- _SUPPLIED RECORDS_:
··········
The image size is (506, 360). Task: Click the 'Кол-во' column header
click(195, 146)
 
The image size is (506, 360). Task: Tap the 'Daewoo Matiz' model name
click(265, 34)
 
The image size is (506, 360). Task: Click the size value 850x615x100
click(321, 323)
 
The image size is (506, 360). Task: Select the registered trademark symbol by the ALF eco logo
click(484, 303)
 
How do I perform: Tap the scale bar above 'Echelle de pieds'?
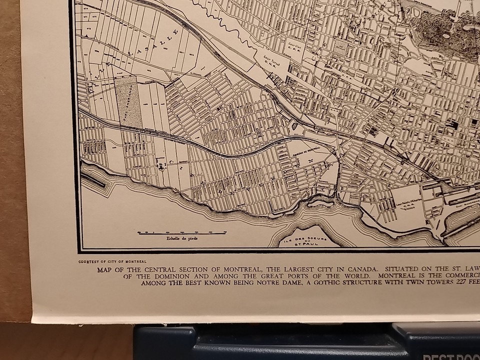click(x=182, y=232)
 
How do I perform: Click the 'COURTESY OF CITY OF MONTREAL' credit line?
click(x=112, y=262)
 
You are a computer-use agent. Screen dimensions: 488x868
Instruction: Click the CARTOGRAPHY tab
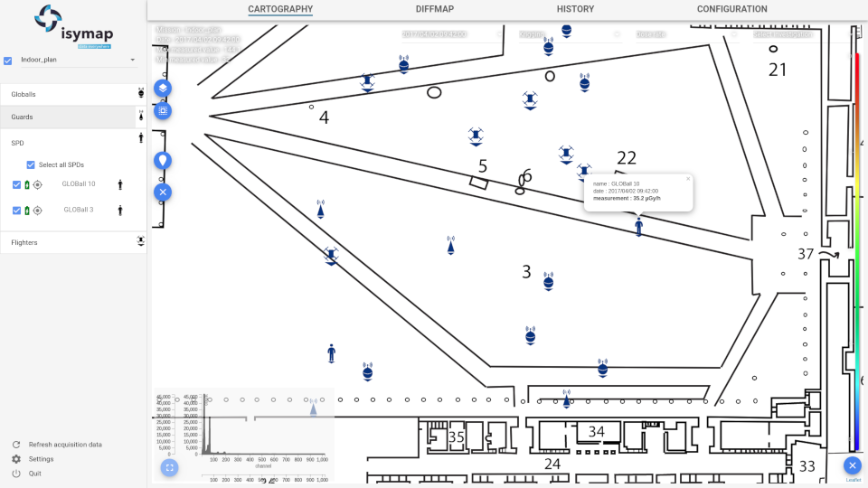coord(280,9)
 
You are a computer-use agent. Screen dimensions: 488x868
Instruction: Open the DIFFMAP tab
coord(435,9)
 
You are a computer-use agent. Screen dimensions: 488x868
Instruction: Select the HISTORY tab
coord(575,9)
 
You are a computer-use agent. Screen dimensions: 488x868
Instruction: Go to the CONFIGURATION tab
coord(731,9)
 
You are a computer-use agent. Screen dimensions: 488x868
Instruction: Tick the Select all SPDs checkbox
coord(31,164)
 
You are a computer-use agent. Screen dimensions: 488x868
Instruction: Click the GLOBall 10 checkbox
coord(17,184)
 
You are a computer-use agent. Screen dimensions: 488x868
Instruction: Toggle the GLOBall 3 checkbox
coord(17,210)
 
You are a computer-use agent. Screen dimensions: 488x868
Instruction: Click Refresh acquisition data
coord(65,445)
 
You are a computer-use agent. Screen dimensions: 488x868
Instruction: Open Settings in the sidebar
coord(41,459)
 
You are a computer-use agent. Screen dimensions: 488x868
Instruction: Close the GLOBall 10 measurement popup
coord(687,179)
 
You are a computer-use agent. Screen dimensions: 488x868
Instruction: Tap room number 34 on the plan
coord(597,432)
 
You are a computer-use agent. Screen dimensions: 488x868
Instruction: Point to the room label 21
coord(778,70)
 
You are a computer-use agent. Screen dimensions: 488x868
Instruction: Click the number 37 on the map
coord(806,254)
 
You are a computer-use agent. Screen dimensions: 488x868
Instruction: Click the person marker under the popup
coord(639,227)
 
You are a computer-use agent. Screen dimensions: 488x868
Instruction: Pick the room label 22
··········
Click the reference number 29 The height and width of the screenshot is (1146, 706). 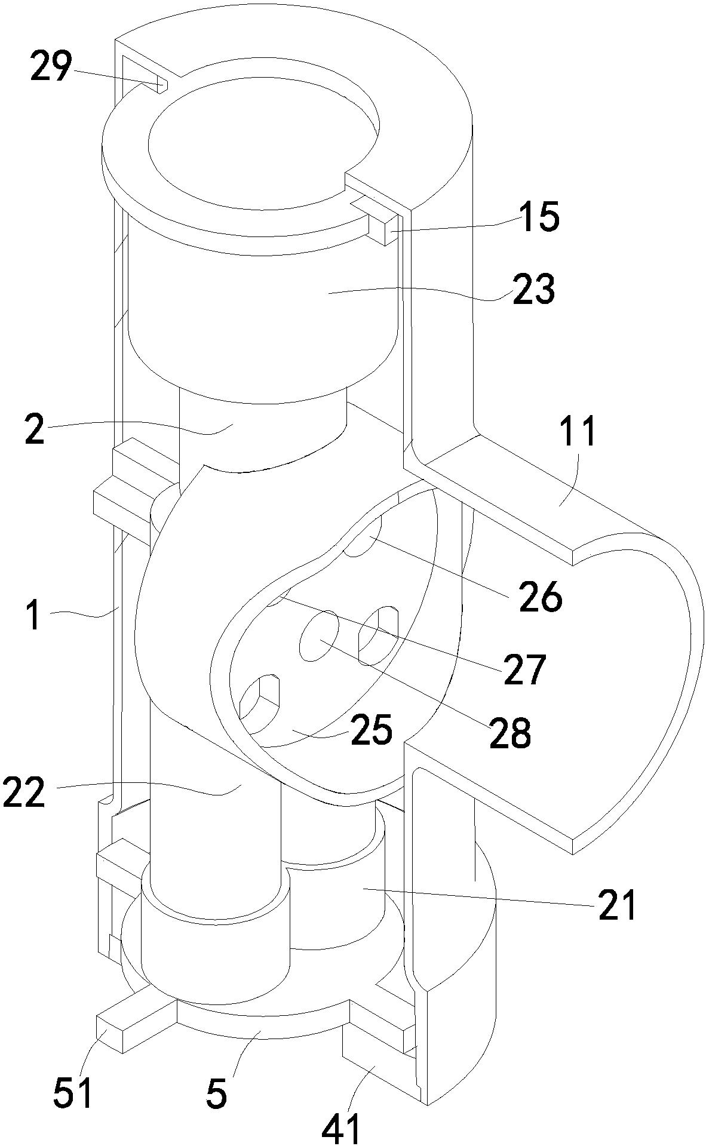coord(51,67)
··········
Count the lines in the entries above that contain the word "Open", and reply with the number alone.

2